C'wealth Games reeks of corruption: SC

C'wealth Games reeks of corruption: SC

The rot: Payments made for work not done; Rs 70,000 crore involved

C'wealth Games reeks of corruption: SC

“In this country, payments are made without work being done. Newly constructed foot over-bridge (near Jawaharlal Nehru stadium) collapsed like a pack of cards. Rs 70,000 crore is involved in organising the Games,” a bench of Justices G A Singhvi and A K Ganguly observed.

Pulling both the Centre and the Delhi government, Justice Singhvi said, “There is rampant corruption in the country. We cannot shut our eyes. Till October 15, Commonwealth Games property is for public purpose. Thereafter, everything will be for private use.”
The judges were hearing an appeal on a 2006 Delhi High Court order over violation of law to preserve the historic Jantar Mantar monument in the Capital.

A part of an New Delhi Municipal Corporation (NDMC) building on Parliament Street falls within 100 metres of the monument violating the law that prevents any construction in the vicinity. The construction has been objected to by the Archeological Survey of India (ASI), which has also pointed out that other buildings have also been allowed to come up far too close to Jantar Mantar built by Raja Jai Singh.

“How mindless and lawless are you? You have no regard for history, no regard for constitution. There is a totally unethical government with no moral values.

 Money is the only thing that matters. Why don’t you convert Jantar Mantar into a hotel or a mall and India will shine?” the bench asked the NDMC advocate.

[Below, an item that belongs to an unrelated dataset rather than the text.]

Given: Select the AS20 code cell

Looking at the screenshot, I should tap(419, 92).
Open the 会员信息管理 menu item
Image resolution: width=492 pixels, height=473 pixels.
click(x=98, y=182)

Justice Singhvi had earlier chided the government for neglecting India Gate—Delhi’s famous landmark—but decking up the Capital for the Games. “India Gate is a high-security zone but look at the mess there. There are so many hawkers crowding the place that it becomes impossible for people to walk. The place is so dirty that you cannot walk there without stepping on filth,” the bench said. Once hawking zones and silent zones have been earmarked, it was for the civic body to see that people followed rules, the court said.

The apex court could not afford to waste time hearing applications on hawking zones since it could not give directions to civic bodies in the matter, it added.

“We do not have the time. We would rather hear cases on death sentences or divorces,” the court said.

People living on pavements, too, had a right to livelihood, the judges said, referring to lawsuits filed in 1987 giving hawkers the right to sell their products.

“Your entire system is rotten,” the judges told the counsel for civic bodies. “When the government doesn’t implement its schemes, people are forced to squat. So, in a way, an illegal act is legalised by the government,” they added.